-- Opening Marker --

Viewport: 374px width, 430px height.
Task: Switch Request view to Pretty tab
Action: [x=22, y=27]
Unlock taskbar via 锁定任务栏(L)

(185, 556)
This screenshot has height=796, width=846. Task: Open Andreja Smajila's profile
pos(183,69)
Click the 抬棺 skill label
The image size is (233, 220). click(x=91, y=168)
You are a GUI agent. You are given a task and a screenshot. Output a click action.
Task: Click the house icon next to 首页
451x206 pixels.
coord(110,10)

-- Closing Marker --
-- Opening Marker --

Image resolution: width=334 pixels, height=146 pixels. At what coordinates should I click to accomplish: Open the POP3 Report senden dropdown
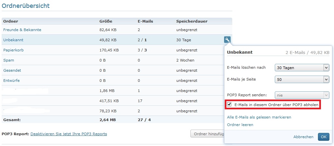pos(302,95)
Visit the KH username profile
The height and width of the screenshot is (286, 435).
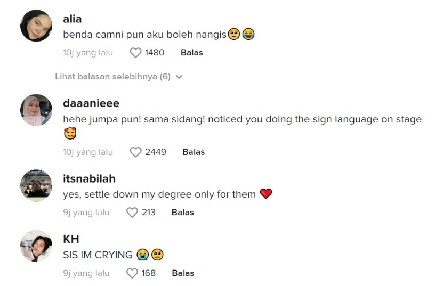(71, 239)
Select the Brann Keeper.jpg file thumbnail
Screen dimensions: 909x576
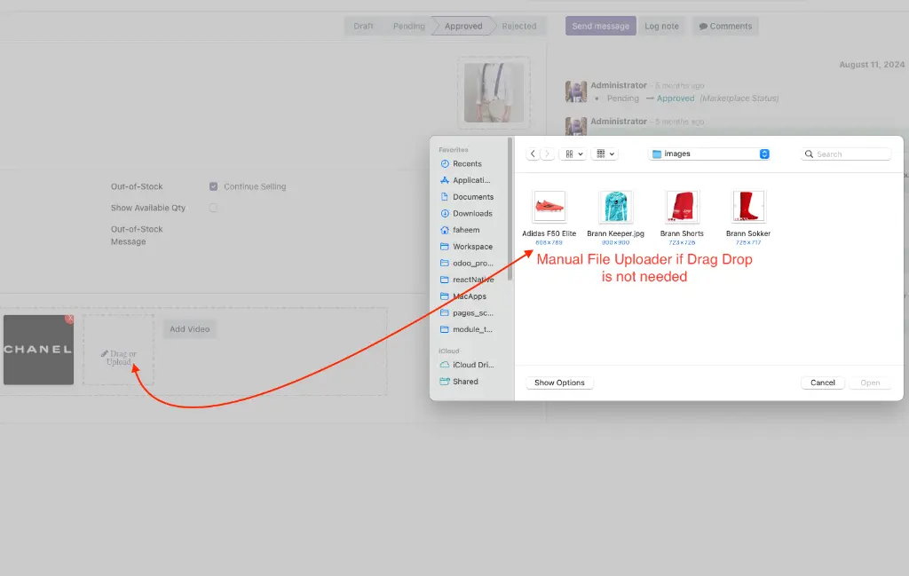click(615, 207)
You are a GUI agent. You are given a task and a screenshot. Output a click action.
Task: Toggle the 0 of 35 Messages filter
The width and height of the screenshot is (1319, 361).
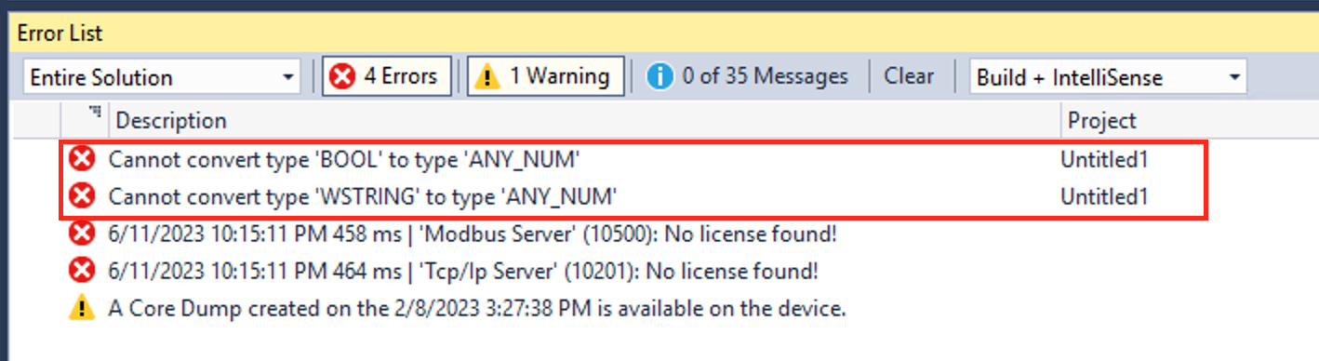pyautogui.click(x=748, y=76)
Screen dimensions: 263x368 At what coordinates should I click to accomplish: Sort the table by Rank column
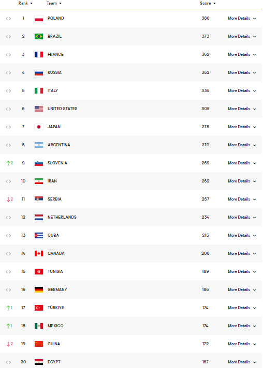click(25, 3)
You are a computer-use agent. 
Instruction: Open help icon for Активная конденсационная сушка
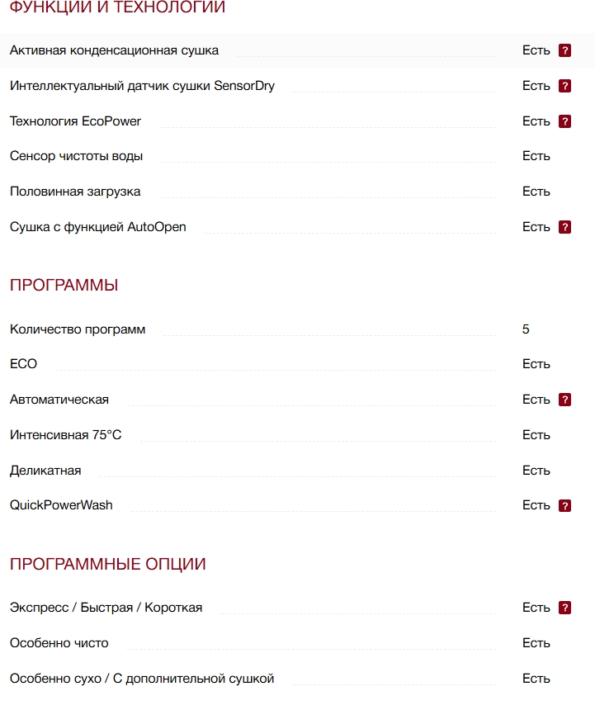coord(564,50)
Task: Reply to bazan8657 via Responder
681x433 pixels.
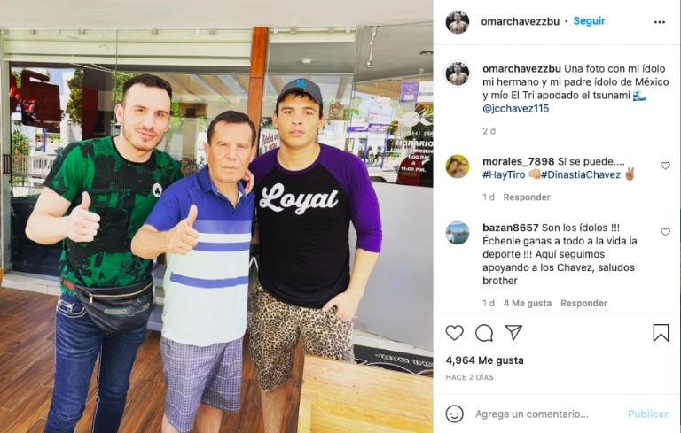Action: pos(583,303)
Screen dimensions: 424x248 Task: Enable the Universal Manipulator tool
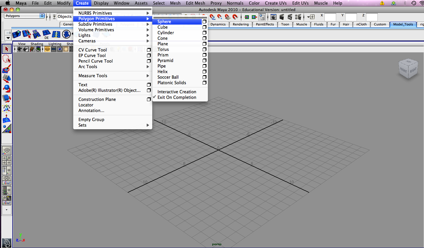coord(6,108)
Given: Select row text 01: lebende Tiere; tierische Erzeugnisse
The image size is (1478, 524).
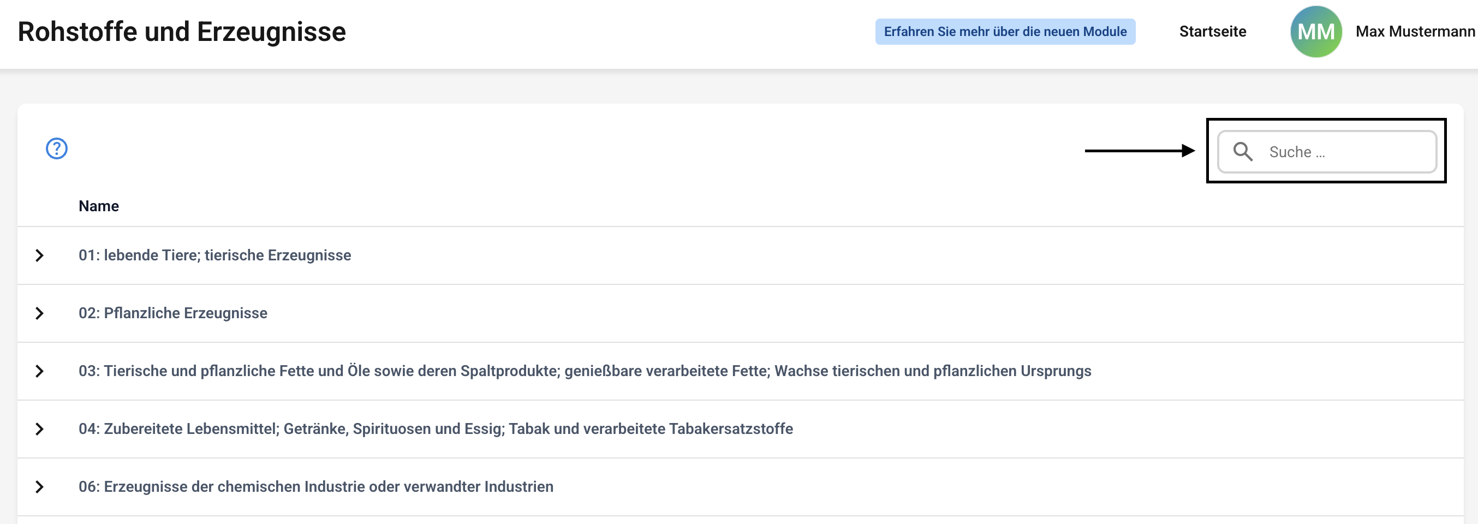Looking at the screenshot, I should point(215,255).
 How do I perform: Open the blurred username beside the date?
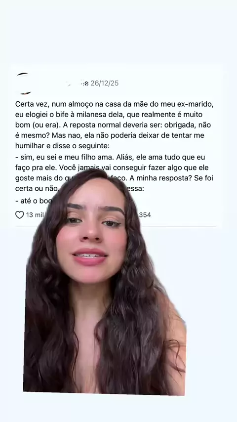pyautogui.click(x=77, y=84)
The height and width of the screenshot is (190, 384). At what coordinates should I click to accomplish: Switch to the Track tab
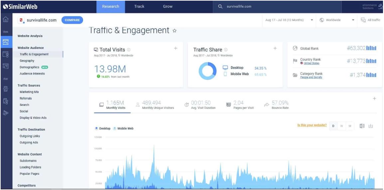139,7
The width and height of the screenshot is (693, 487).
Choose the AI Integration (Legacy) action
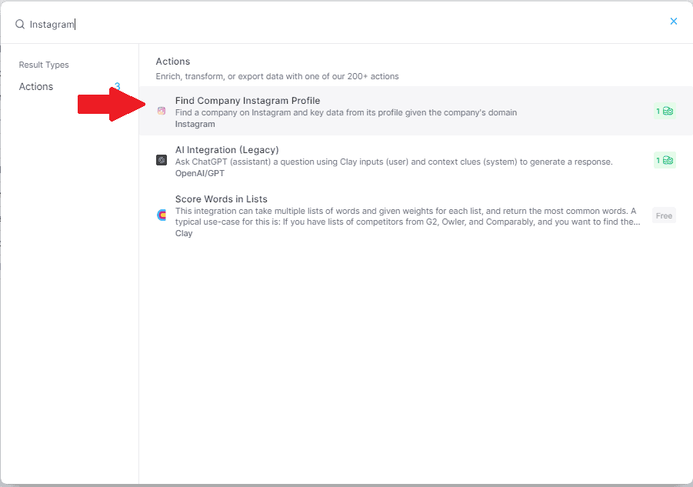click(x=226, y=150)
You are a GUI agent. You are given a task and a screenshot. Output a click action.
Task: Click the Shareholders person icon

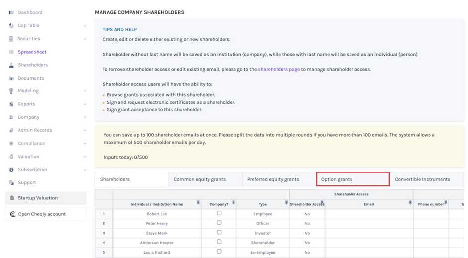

-- Closing Marker --

## DESCRIPTION OF THE TASK
Copy the lines that hold the word "Select". Take them from the records above.

## EXERCISE RESPONSE
Select the Brann Keeper.jpg file thumbnail
Given: Select row text 01: lebende Tiere; tierische Erzeugnisse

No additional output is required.